Okay, this is a hairy one, and hard to reproduce, but I was able to do it while trying to reproduce #993944: ssl rollback failure.

I have now the following sites:

aegir@marcos:~/config/server_master/apache/vhost.d$ grep '<VirtualHost' * | grep 443
test2.orangeseeds.org:  <VirtualHost 192.168.0.3:443>
test3.orangeseeds.org:  <VirtualHost 192.168.0.3:443>
test4.orangeseeds.org:  <VirtualHost 127.0.0.2:443>
test5.orangeseeds.org:  <VirtualHost 127.0.0.3:443>

test2 and test3 were created in the same queue dispatch, and they have the same IP. That IP is listed only *once* in the server though, so that shouldn't be possible. Here are the certificates used:

test2.orangeseeds.org:    SSLCertificateFile /var/aegir/config/server_master/ssl.d/orangeseeds.org/openssl.crt
test3.orangeseeds.org:    SSLCertificateFile /var/aegir/config/server_master/ssl.d/test3.orangeseeds.org/openssl.crt
test4.orangeseeds.org:    SSLCertificateFile /var/aegir/config/server_master/ssl.d/test4.orangeseeds.org/openssl.crt
test5.orangeseeds.org:    SSLCertificateFile /var/aegir/config/server_master/ssl.d/test5.orangeseeds.org/openssl.crt

The frontend agrees that both sites have the same IP. To quote the issue i'm from:

The other problem is that the way the IP is taken is non-atomic - we glob for the pattern (using get_certificate_ip()) and then if it's "okay", we touch a file (in get_ip_certificate(), to avoid any confusion ;). Those two functions should at least be merged so that the lock file would be created in exclusive mode (which fails if the file exists).

So this is really about making that IP allocation atomic, I believe.

(What's odd about all this is that I don't think we are still running the queue in parallel - are we?)

Comments

omega8cc’s picture

Side note about the tasks queue - I have seen even two duplicate Import tasks created after running Clone - and it created duplicate sites nodes, but it was on VMWare based VPS and I was not able to reproduce it - yet, it was possible for some reason.

┄┄┄┄┄┄┄┄┄┄┄┄┄┄┄┄┄┄┄┄

_PROBLEM TO WORK ON_. List every site hostname that appears with a port 443 VirtualHost entry in the grep output of the forum thread above.

_ROWS_.
┄┄┄┄┄┄┄┄┄┄┄┄┄┄┄┄┄┄┄┄

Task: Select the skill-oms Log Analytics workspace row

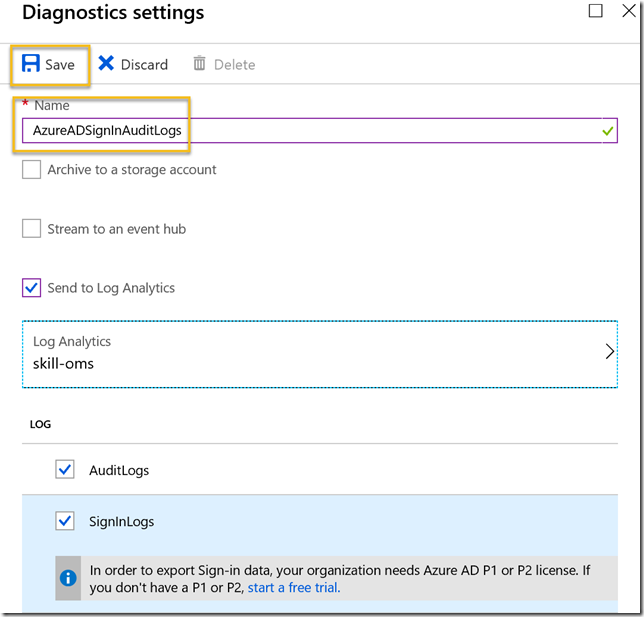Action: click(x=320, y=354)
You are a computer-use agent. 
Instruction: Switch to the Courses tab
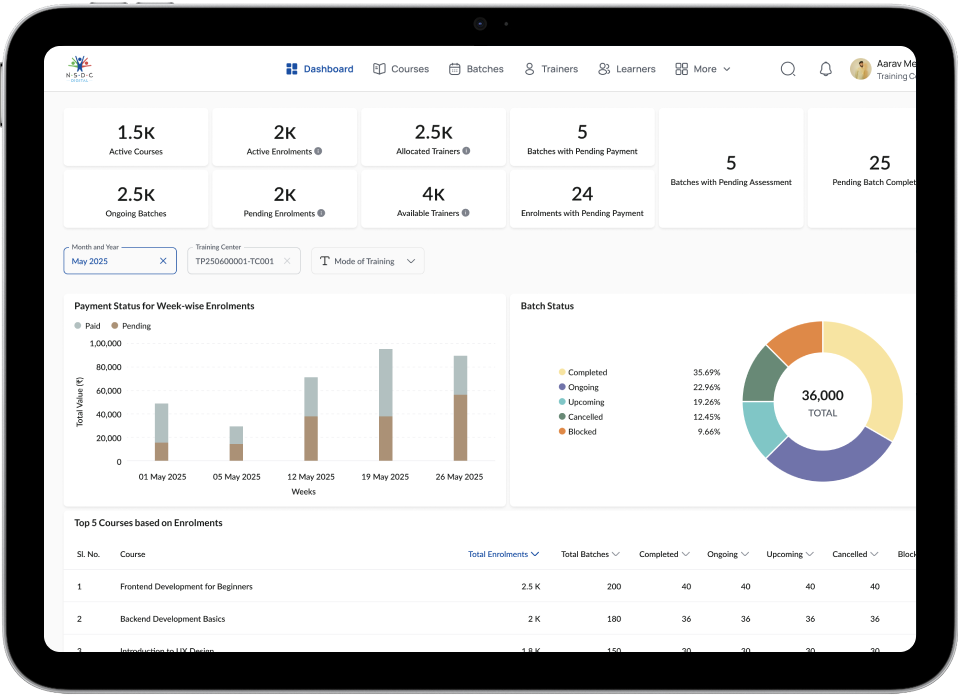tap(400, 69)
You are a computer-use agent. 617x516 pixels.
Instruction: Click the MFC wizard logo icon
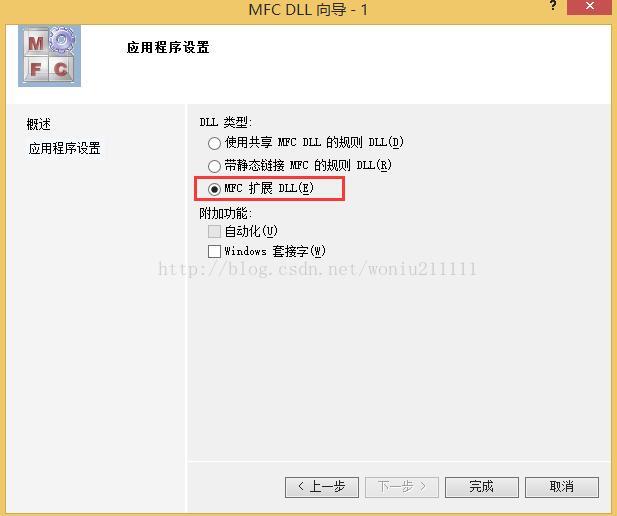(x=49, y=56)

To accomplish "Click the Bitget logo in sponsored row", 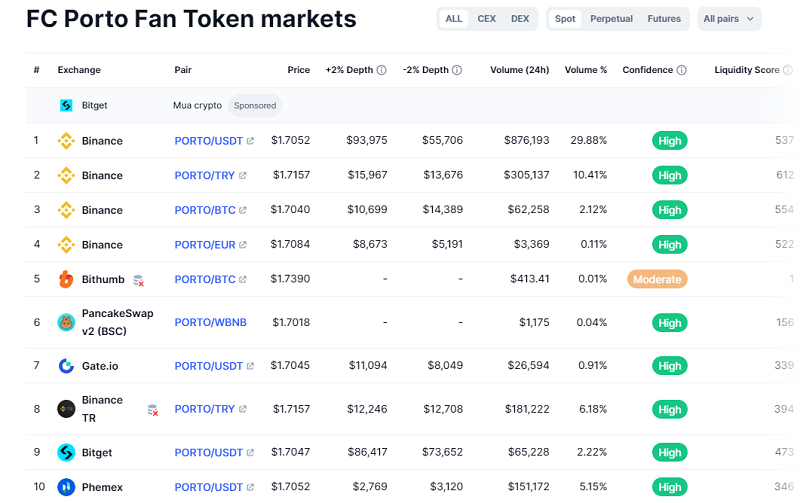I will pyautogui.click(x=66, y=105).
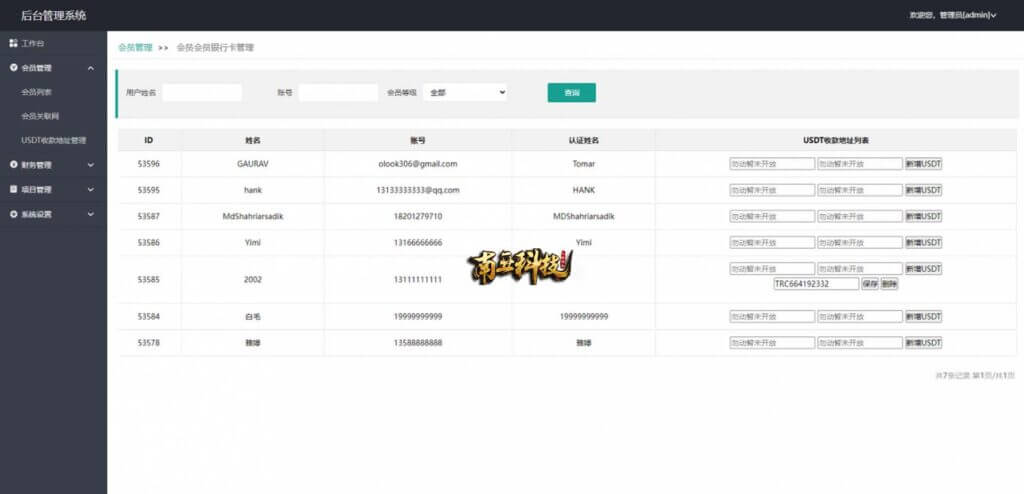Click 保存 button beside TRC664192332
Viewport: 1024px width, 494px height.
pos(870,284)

┄┄┄┄┄┄┄┄┄┄┄┄┄┄┄┄┄┄┄┄

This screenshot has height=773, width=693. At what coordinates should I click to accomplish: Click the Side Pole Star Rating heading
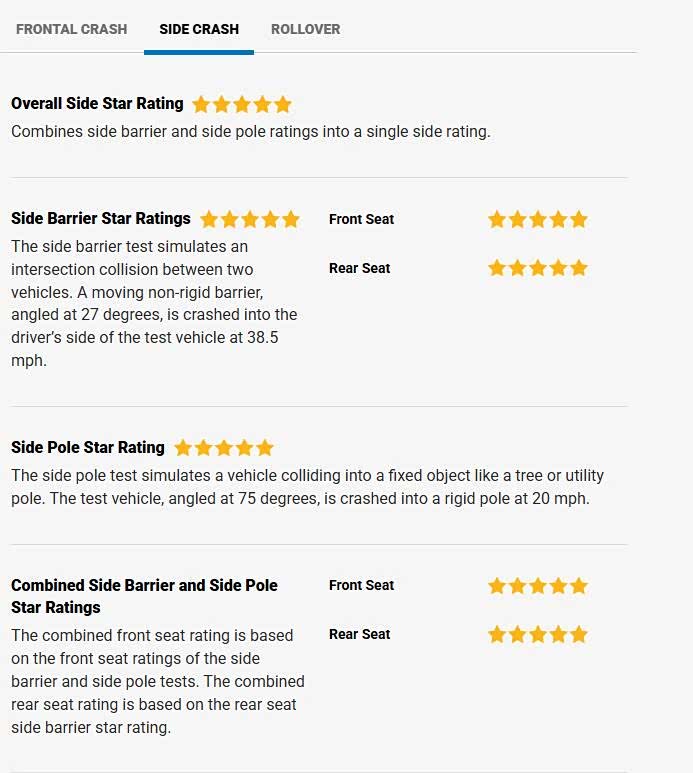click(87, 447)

┄┄┄┄┄┄┄┄┄┄┄┄┄┄┄┄┄┄┄┄

_ANSWER TO THE PROBLEM_. test2.orangeseeds.org, test3.orangeseeds.org, test4.orangeseeds.org, test5.orangeseeds.org